Pour commencer, j'ai tout appris. Comment saisir le téton, comment dire mon désaccord, quand, littéralement, le coeur de ma mère
et le mien s'éloignaient l'un de l'autre. Marcher, m'habiller tout seul, cesser de frapper mes soeurs, d'embêter tout le monde, de lécher mon mucus nasal, de faire pipi au lit ou dans ma
culotte.
Ce n'était qu'une classe préparatoire aux hautes études : dire bonjour Madame, Monsieur, Monsieur le curé, Madame la comtesse (si
si, ça s'apprend), ne pas faire remarquer la laideur, la saleté, la bêtise qu'il advient de rencontrer. Ne pas se servir le premier, se taire à table, ne pas rire de la cousine qui chuinte ce
qu'elle peut de son bec de lièvre, cesser d'importuner l'autre cousine - d'ailleurs on ne nous a pas assis l'un à côté de l'autre - celle qui a seize ans, des yeux des yeux ce sourire et la peau
douce, et surtout, apprendre le métier, la tribu, les moeurs, les boches, les communistes, le gouvernement, tu ne tueras pas et bonjour, Madame la comtesse (si si, elle est toujours
vaillante - c'est votre fils ? Oui, Madame la comtesse.

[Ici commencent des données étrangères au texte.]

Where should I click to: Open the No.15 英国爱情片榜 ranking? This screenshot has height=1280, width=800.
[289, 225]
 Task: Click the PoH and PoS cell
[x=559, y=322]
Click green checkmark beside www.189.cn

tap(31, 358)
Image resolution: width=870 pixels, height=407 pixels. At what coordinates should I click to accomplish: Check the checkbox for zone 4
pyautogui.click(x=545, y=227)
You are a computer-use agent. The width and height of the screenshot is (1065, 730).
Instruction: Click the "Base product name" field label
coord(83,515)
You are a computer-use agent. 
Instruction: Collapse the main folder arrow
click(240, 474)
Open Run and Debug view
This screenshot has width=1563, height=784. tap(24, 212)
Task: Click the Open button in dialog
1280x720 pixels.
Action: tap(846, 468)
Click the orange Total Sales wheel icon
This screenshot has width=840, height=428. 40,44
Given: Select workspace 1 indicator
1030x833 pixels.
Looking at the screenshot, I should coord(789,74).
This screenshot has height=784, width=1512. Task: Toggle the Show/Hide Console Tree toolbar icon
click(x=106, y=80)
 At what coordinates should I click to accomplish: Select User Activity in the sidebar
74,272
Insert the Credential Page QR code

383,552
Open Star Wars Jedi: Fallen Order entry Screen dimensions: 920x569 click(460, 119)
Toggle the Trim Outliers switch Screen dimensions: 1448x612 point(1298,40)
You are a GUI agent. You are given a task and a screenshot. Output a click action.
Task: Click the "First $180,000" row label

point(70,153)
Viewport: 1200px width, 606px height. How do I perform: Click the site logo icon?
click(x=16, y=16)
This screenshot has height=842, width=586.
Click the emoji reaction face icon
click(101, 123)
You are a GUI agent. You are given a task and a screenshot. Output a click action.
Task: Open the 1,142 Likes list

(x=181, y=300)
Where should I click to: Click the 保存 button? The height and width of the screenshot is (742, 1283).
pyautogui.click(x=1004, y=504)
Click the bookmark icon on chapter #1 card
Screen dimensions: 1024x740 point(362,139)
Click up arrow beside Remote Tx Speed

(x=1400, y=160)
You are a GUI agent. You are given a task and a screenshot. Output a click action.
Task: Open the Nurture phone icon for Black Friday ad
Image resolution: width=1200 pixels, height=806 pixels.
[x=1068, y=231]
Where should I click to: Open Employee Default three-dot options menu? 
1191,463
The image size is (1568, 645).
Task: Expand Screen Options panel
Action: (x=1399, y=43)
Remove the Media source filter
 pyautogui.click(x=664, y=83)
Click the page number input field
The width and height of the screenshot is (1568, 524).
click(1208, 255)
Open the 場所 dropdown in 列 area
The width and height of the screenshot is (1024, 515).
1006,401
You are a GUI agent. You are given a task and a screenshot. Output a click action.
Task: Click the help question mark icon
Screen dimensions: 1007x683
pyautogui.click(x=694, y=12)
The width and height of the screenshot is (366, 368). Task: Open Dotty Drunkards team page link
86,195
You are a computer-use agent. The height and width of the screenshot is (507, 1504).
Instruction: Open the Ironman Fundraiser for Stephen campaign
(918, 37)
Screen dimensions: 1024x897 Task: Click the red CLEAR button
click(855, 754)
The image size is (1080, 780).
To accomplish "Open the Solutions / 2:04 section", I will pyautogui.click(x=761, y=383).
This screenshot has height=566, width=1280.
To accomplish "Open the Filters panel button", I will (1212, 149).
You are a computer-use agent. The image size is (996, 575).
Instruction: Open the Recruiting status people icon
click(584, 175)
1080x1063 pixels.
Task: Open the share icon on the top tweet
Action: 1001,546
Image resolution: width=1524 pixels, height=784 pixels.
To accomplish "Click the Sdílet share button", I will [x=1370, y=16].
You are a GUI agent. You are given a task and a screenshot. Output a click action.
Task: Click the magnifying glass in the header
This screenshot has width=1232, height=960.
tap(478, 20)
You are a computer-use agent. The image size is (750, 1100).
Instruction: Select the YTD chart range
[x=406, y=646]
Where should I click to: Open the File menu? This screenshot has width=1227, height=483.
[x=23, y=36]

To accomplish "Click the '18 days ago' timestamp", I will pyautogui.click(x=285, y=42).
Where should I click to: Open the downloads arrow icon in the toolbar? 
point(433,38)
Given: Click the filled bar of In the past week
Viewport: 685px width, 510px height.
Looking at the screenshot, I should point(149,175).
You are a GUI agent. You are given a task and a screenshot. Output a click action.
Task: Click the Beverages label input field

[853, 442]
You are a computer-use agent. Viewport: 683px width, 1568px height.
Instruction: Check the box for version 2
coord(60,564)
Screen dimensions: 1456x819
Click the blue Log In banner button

Puis il y eut les copains, des apprentis, mais certains plus savants que d'autres : j'ai découvert dans une hutte en colonie de
vacances, le prodigieux pouvoir de la zézette : bien maniée, savamment secouée d'avant en arrière, elle grossissait énormément (pas la mienne, celle du zigue qui s'était spontanément proposé
d'apporter la lumière à une dizaine de chiards innocents), puis soudain crachait avec vigueur une sorte de jus blanc épais, quand le secoueur exprimait une sorte de brame, que j'identifie
aujourd'hui, toutes proportions gardées, à celle du cerf, que d'audacieuses dames vont, dit-on, nuitamment ouïr dans les forêts. Autant dire que j'étais peu rassuré. N'était-ce le restant de
benêts qui m'entouraient, que j'aurais fui à toutes jambes. Mais, tu seras un homme mon fils, n'est-ce pas ?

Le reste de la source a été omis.